"Are they ill, or about to leave Gnadeck immediately?" he asked, standing still.
"Neither."
"Well, pray then let me see to it that they receive intelligence of the cause of your delay."
He called a servant, and despatched a message to Gnadeck.
While the saloon was gradually emptied, the group of ladies which had been joined by the aged cavalier and Hollfeld, who looked much chagrined, remained standing near the window.

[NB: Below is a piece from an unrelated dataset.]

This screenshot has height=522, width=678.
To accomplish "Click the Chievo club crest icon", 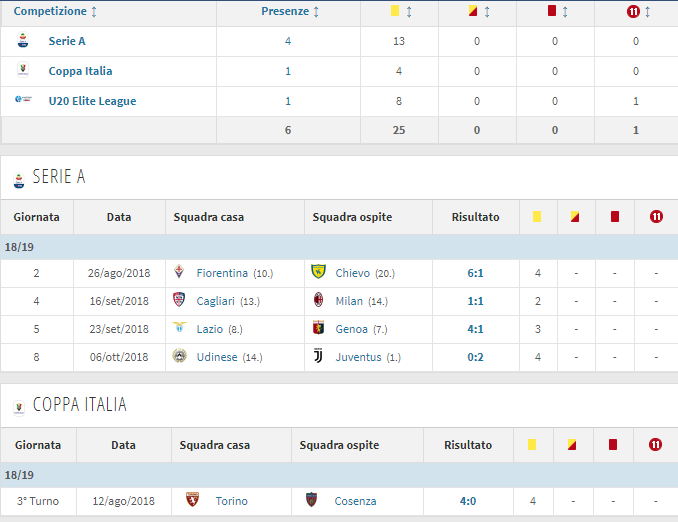I will tap(319, 273).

"It serves you quite right, Cornelie," said the countess. "You have set the crown upon your folly to-day. What a silly idea this lottery is! How often have I endeavoured to put a stop to your nonsense, to which, unfortunately, our gracious princess lends only too willing an ear? How should the butler know any better, when you gave him no instructions? You consider yourself to belong naturally to the court, and yet do not know that that sort of person has not an idea of his own. I should not for an instant grudge you this lesson, if only poor von Walde were not the victim of your frivolity. There he goes with that little white goose upon his arm; he who, with his haughty, aristocratic self-consciousness, has many a time been regardless of the wishes of some high-born lady, who would have been charmed to take his arm. What must he suffer to be tied for several hours to that little piano-player, the daughter of a—forester's clerk?"
"Why does he sacrifice himself so very readily?" rejoined Fräulein von Quittelsdorf. "It was quite unnecessary for him to meddle at all in the matter. The girl had made up her mind to go, when suddenly he steps forth like a knight without fear or fault, and takes up the burden voluntarily."
"At all events the burden is dazzlingly beautiful," said the old cavalier with a conceited smile.
"What are you thinking of, count?" cried the countess. "That is just like you, who rave about every round-faced peasant girl that you meet. I do not deny that the girl is pretty; but was not poor Rosa von Bergen an actual angel of beauty? Hundreds were languishing at her feet; but von Walde, whom she really preferred, was like a glacier to her. No, he has not the smallest sensibility to feminine beauty and loveliness. I long ago erased his name from my list of eligibles for my young protegées. He has just declared, most distinctly, his reason for sacrificing himself to-day. He is evidently much pleased and delighted with the attentions that we have lavished upon him, and wishes to see every one happy and contented about him,—even the little thing who played the piano. I advise my dearest Lessen for the future not to trust implicitly to the tact and ingenuity of our charming Quittelsdorf."
The maid of honour bit her lips, and dragged her lace shawl over her lovely shoulders. The carriage now drew up in which the countess and Helene, accompanied by the baroness and the count, were to be driven to the place of rendezvous.